(EXERCISE AIM): All entries must come back exactly as given, with no pictures in the copy.

(SOURCE MATERIAL):
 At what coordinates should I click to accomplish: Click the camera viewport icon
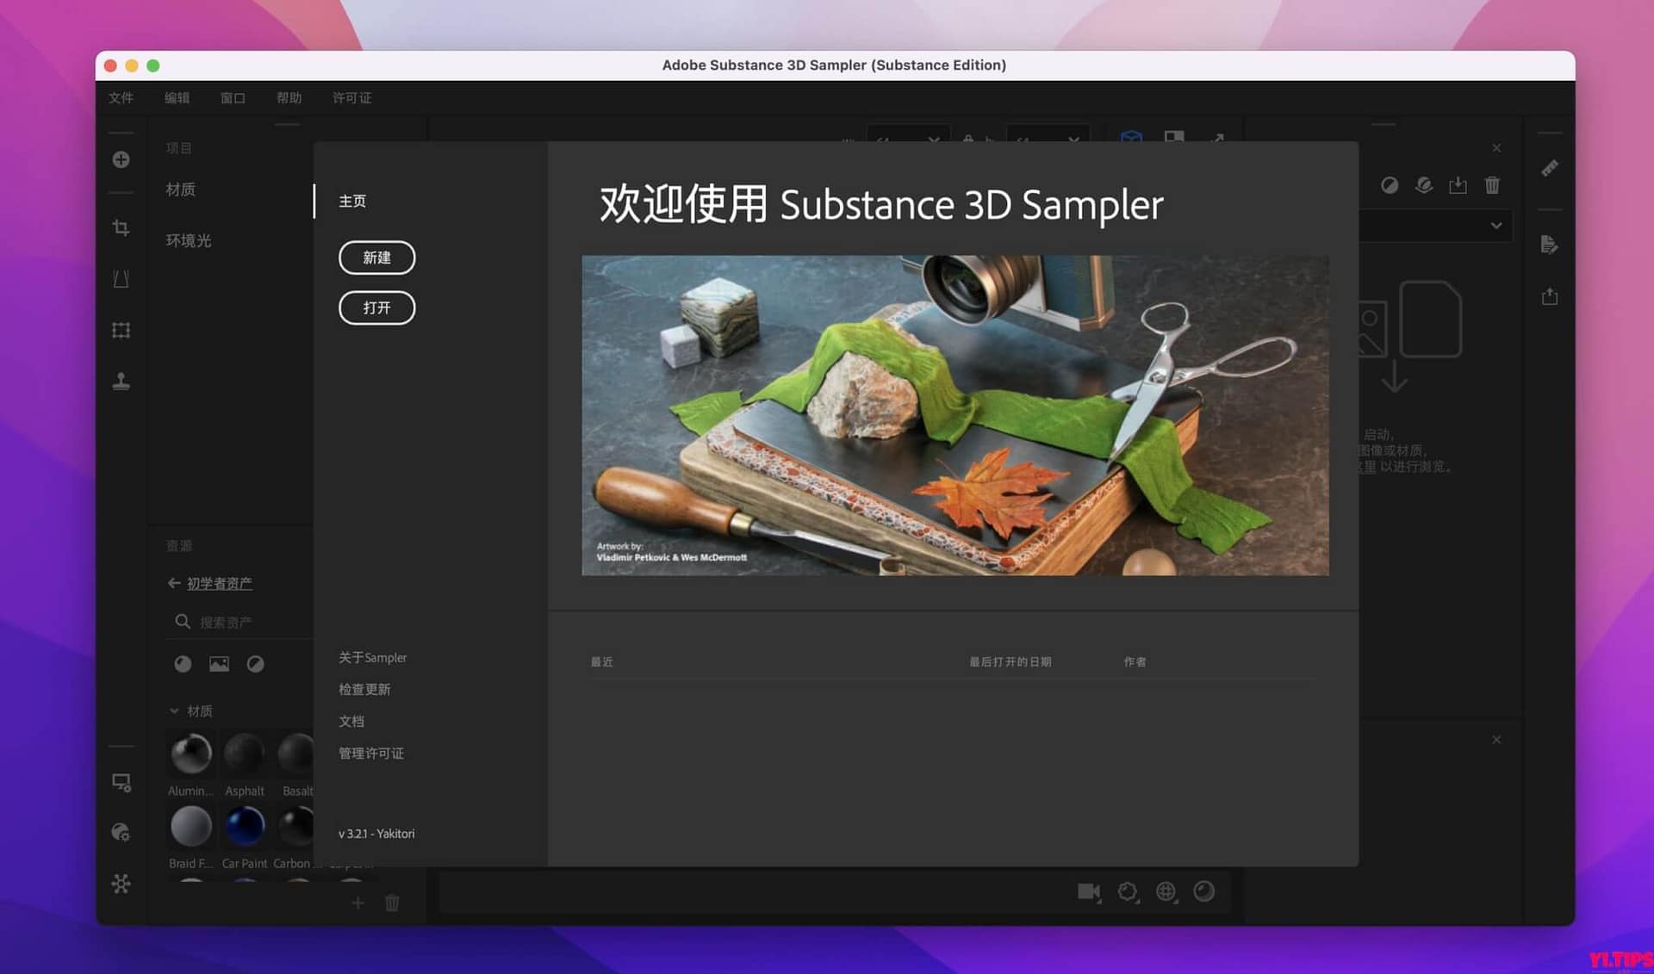pos(1089,892)
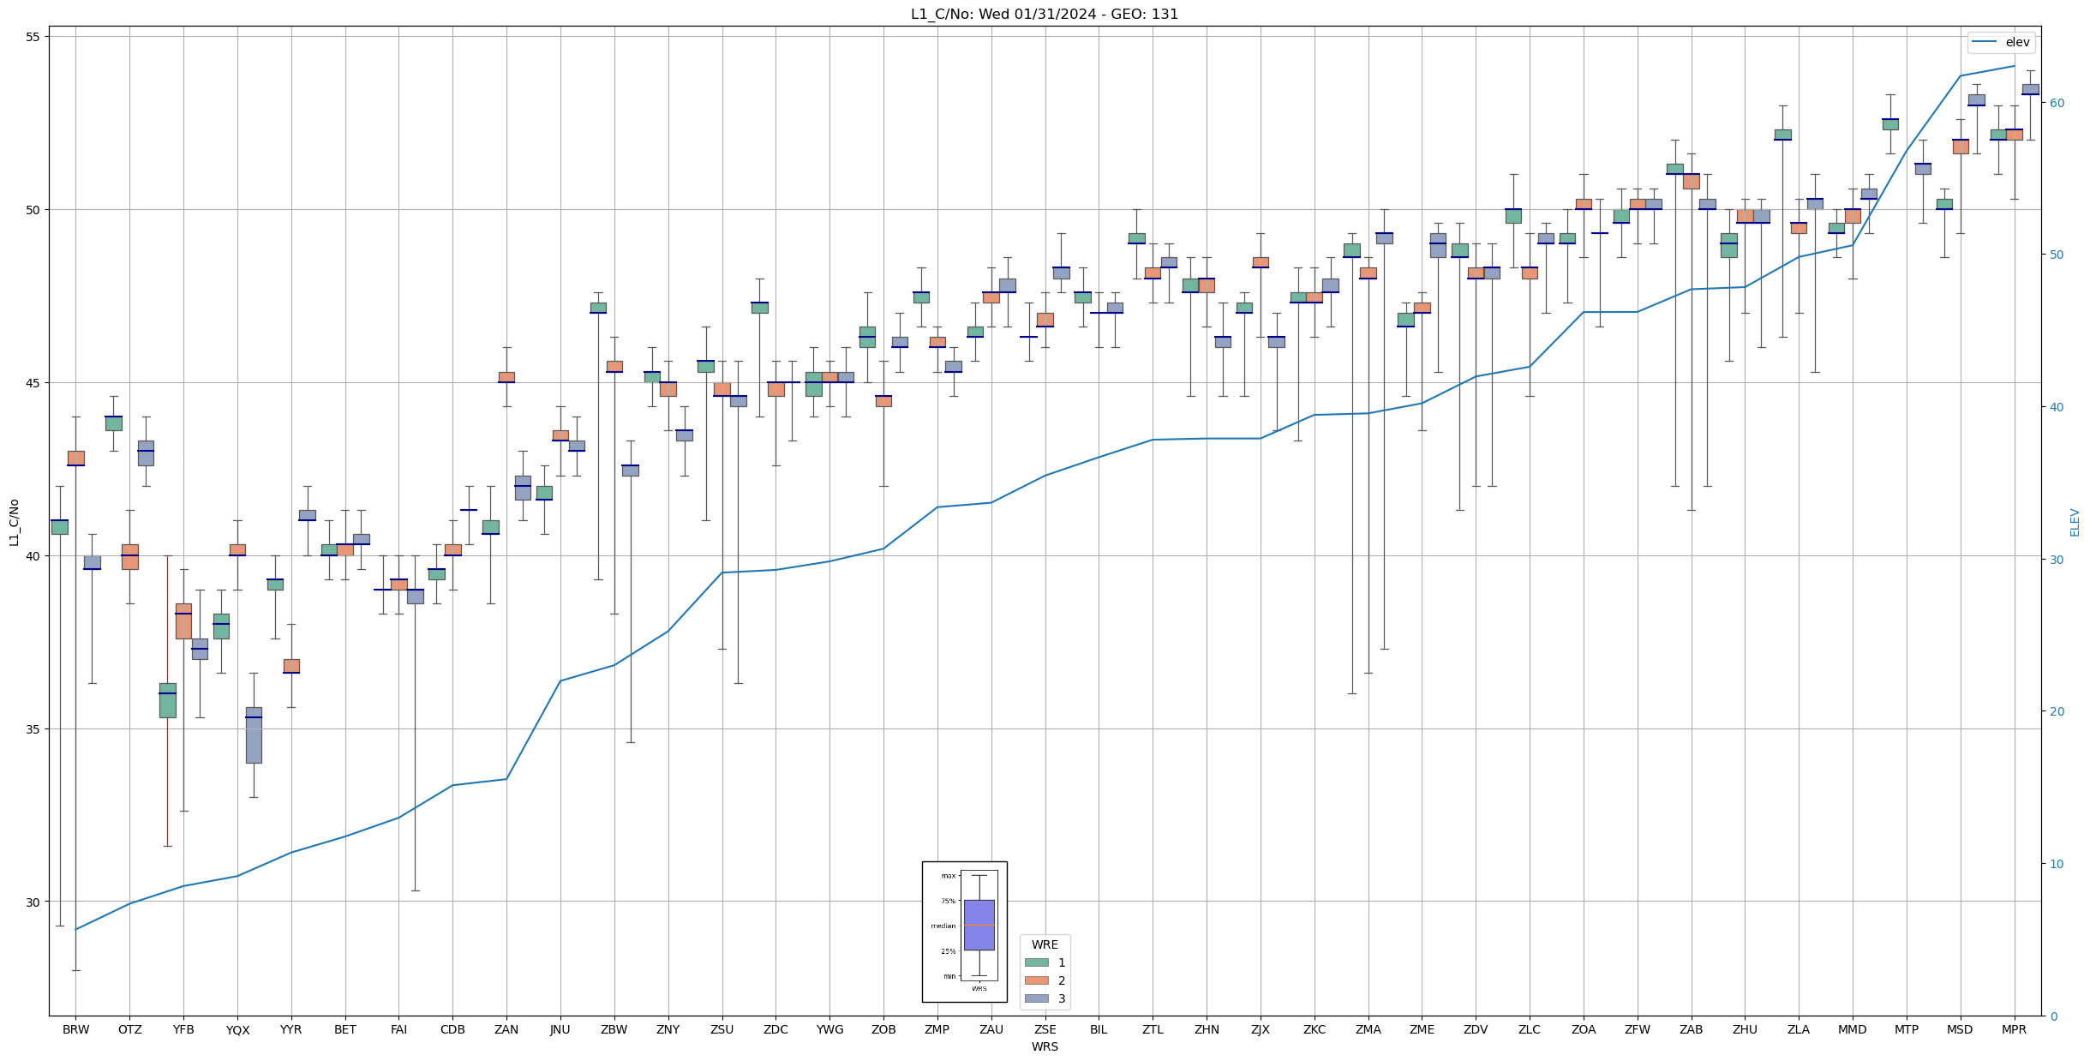Viewport: 2090px width, 1061px height.
Task: Click the ELEV right axis label
Action: tap(2074, 521)
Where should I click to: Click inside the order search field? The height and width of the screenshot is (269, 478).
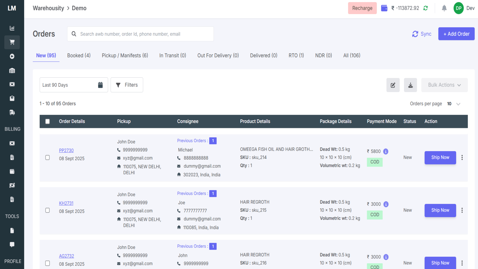click(140, 34)
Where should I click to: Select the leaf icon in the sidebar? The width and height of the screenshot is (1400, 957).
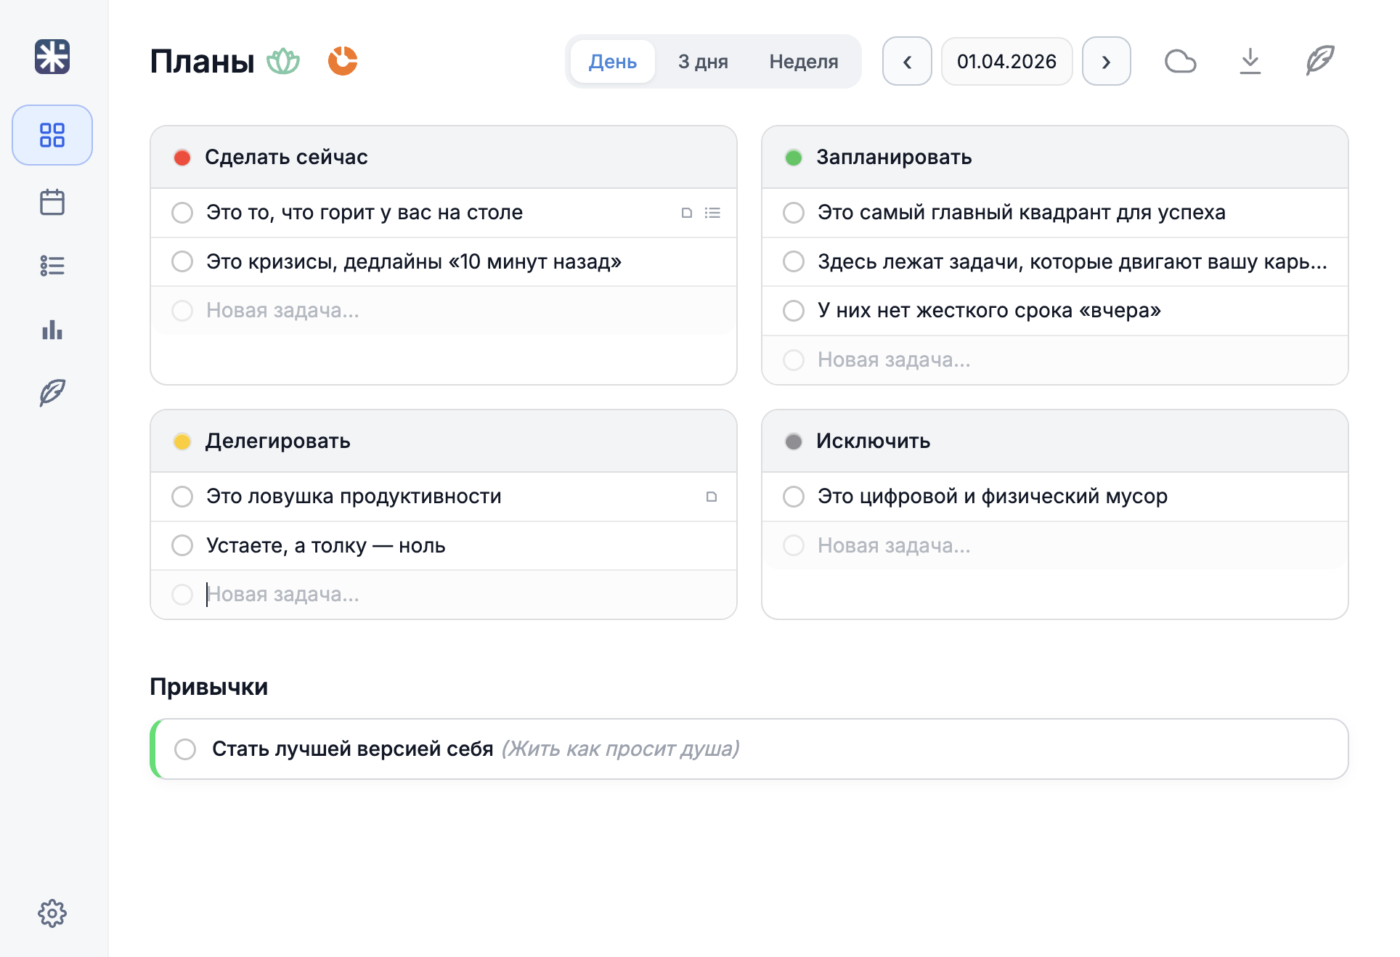52,392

(RESULT FOR THIS TASK):
 At what coordinates should I click to accomplish: Click the camera viewport icon
pos(1089,892)
Viewport: 2090px width, 1061px height.
Task: Click the ELEV right axis label
Action: tap(2074, 521)
Where should I click to: Click inside the order search field? The height and width of the screenshot is (269, 478).
click(140, 34)
Where should I click to: Select the leaf icon in the sidebar? The width and height of the screenshot is (1400, 957).
52,392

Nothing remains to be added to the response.